I have to say, I would have had no other woman next to me on that day and my sister went so far above and beyond through all of the planning process with helping me design stationery, assemble favors, go shopping, and attend to all of my needs on the wedding day.  I was very blessed with the amazing and thoughtful shower and bachelorette party she threw me and all the time she found outside of her wifely and motherly duties to make me feel very special...and for that, I want to wish my baby sis, J the most amazing birthday ever today!  (And of course a huge birthday shout out to Mom, too!)

Here's the only shot I have of me and Mom on our wedding day thanks to my wonderful cousin, Bridesmaid A!

9 comments:

Mrs. Lopez said...

Oh no that's horrible! I'm glad she forgave you and didn't take it too personally! Great sister!

Kim said...

This is a very honest post. I think something like this is bound to happen to all of us, and I'm sure your sister forgives you for your comment. Stress makes us say/do things we don't mean. And on the bright side, you learned a cool train trick :)

JEM - Aqua Bride said...

I agree that it's an honest post and anyone who goes through wedding planning and ultimately a wedding know how much stress is involved. I'm happy she forgave you and i'm pretty sure she chalked it off as a Stacey thing. I know my sis would say the same and we'd be back loving each other in no time.

Nicole-Lynn said...

Eeekkk! That's good you said you were sorry and noticed it. Almost all but one of my bridesmaids is married/has kids so it's going to be a challenge for me as well.

kjpugs said...

I'd say you handled yourself WAY too well (noticing and having her forgiveness) to be called a Bridezilla! I find most ppl who call ppl bridezillas haven't been married. It's a lot of stress and I can tell you had your fair share- but you've handled it wonderfully.

Mrs T said...

You poor thing - I hate when I say things I don't really mean. Especially when the other person hears them.
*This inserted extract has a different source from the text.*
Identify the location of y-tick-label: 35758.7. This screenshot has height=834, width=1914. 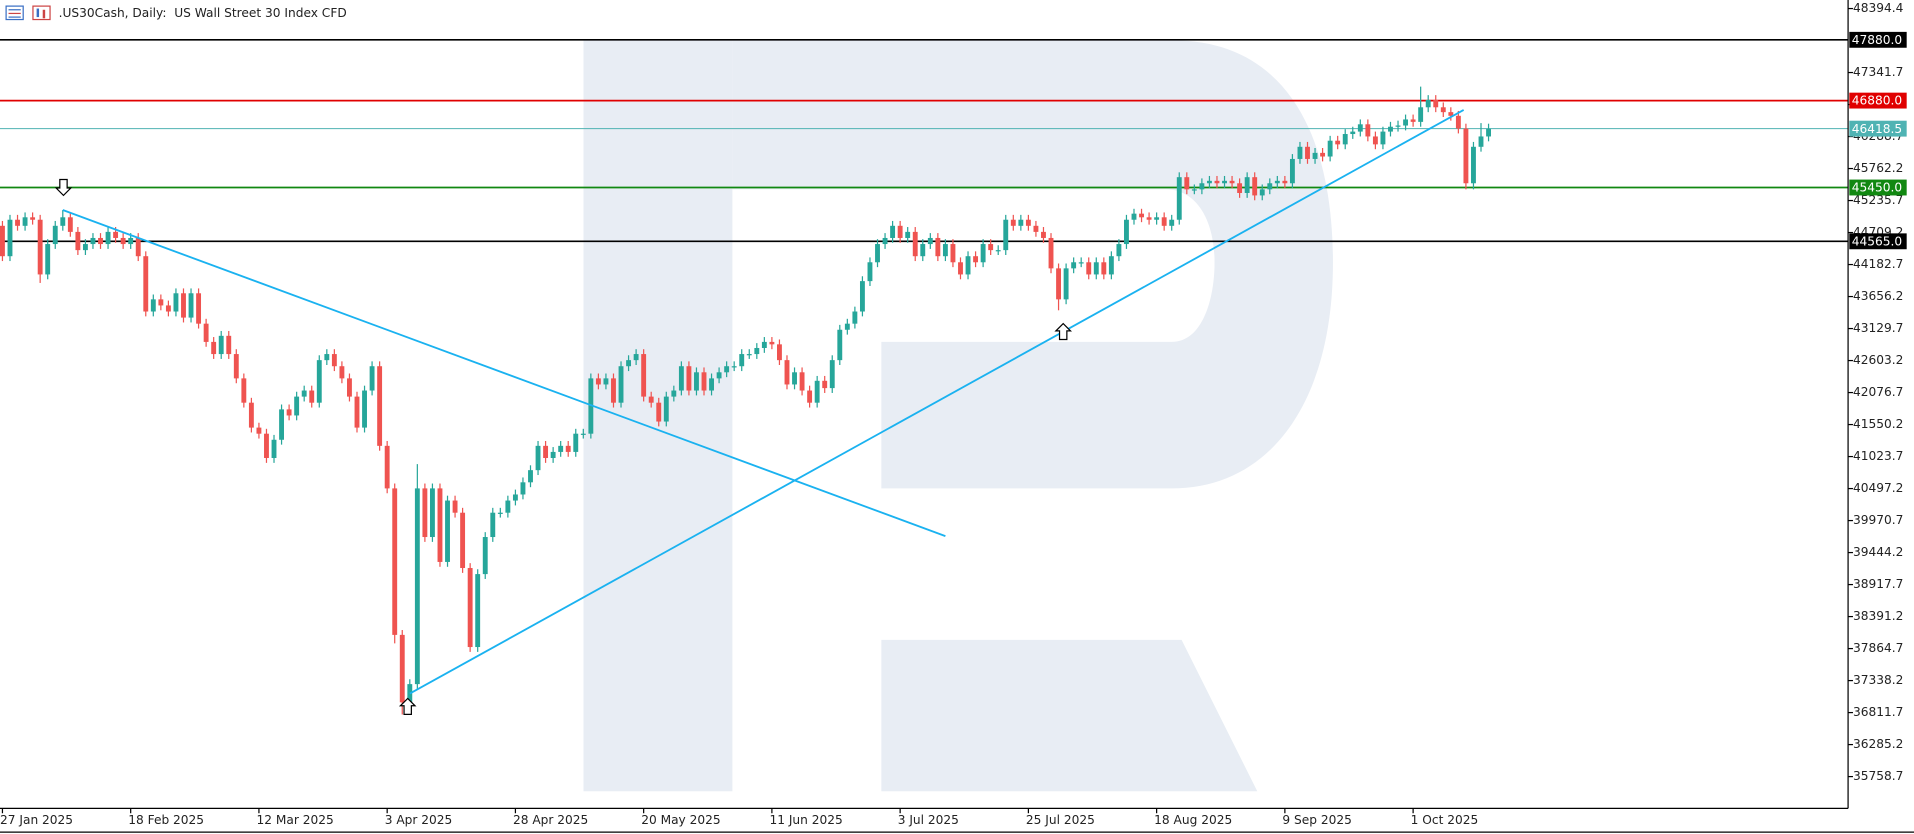
(1878, 776).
I think your words of wisdom are spot on though. We had a really long engagement - so by the time of the wedding two of the bridesmaids had very new babies (they weren't even pregnant at the start of planning) and one was pregnant. It does make things different.

Em said...

While what you said wasn't very nice, I think you made up for it by apologizing profusely. You handled it much better than a lot of other brides would have. And you know what, things like this happen. It doesn't make you a bridezilla, it makes you human. Surprisingly I held myself together all day and didn't snap at anyone (not that I can remember). There was a point where people kept asking me questions and I just did NOT want to answer another effing question. So I escaped to the venue coordinator's office and hid. Alone. It was awesome.

Morgan said...

Great tip! And while I'm sure it's easy to let the stress build up and say something you don't mean, I'm glad your sister understood and forgave you. Good for you for apologizing right away, you handled it way better than most brides would have! And I'm so glad you were able to get your hands on a picture of you and your mom!

Gaynor {Our Day by Design} said...

Glad your sis was ok about it; its such a stressful day that im sure one little slip doesnt make you a bridezilla!